Globalization has led to the growth of knowledge communities around the world, mirroring the rise of centers of global finance hubs in previous decades. In the Middle East and Asia, the demands of the knowledge-based economy have led to the opening of new indigenous universities and new branch campuses and partnerships with universities in Europe and North America. The growth of these universities has altered the traditional role of the university further, increasing the emphasis on career-oriented courses of study and on technical disciplines. Similarly, the development of new partnerships has contributed to the creation of what has been referred to as the global university, altering the relationship between the university and the community it serves.
The event shed light on the dynamic of the global university and began with an opening panel discussion on "Perspectives on Universities in the Gulf," with a presentation by Dr. Ivan Szelenyi, Provost of New York University Abu Dhabi. Dr. Szelenyi talked about "Global Education: Is it the response to challenges US tertiary education is facing?"
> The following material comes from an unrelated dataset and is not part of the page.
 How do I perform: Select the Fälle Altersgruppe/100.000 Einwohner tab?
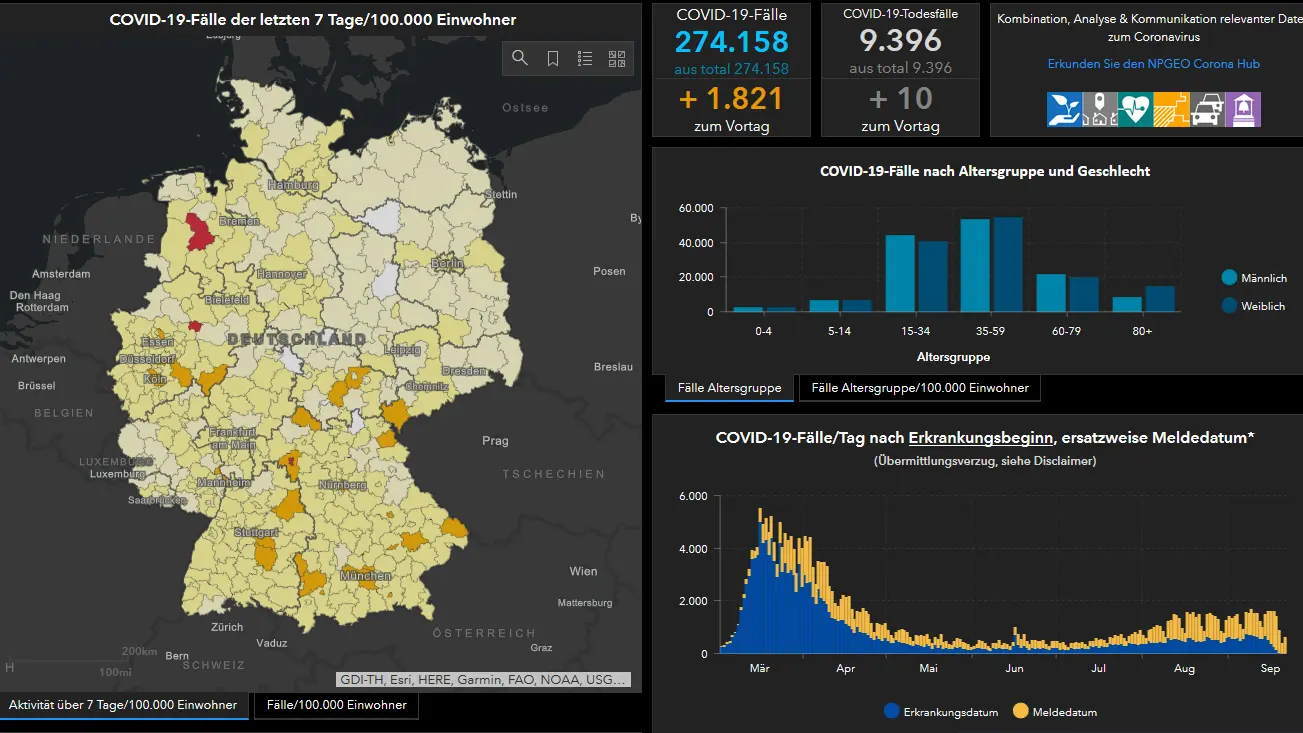click(919, 388)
Dr. Mark Rush, Dean of the College of Arts and Sciences (CAS) then spoke about the "Perspective of Universities in the Gulf." Dr. Rush spoke about the shift in the nature of university education and discussed the situation in the US where the country is facing rising costs for an expensive model of education, with the cost outpacing inflation. Student debts are at an all-time high and the tension now lies between the cost and value of this model. In several regions of the world, rising costs to governments of providing tertiary education, coupled with rising tuition fees, have led universities to explore alternative models of instruction including the growth of massive open online courses MOOCs) in the United States.
Over the course of two days, the workshop featured keynote papers from established scholars in the field and papers from young scholars. It aimed to serve as the beginning of a multi-year research project on the origin and future of the global university and its role in the Gulf.
According to Kevin Gray, Assisstant Professor in International Studies, "The expansion of university education in the Gulf and the development of the global university have not been without their controversies. This workshop, which will serve as part of a larger research project, aims to investigate the effects of the growth of university education in the region, its historical origins, and potential future."
Symposium themes included technology, corporatism and the making of global universities; the history of the modern university with special attention to Eurasia and the Arabian Gulf; navigating language, gender and culture in the global university; postcolonial positions: hybridity, new knowledge in the global university; and defining the boundaries of the global university.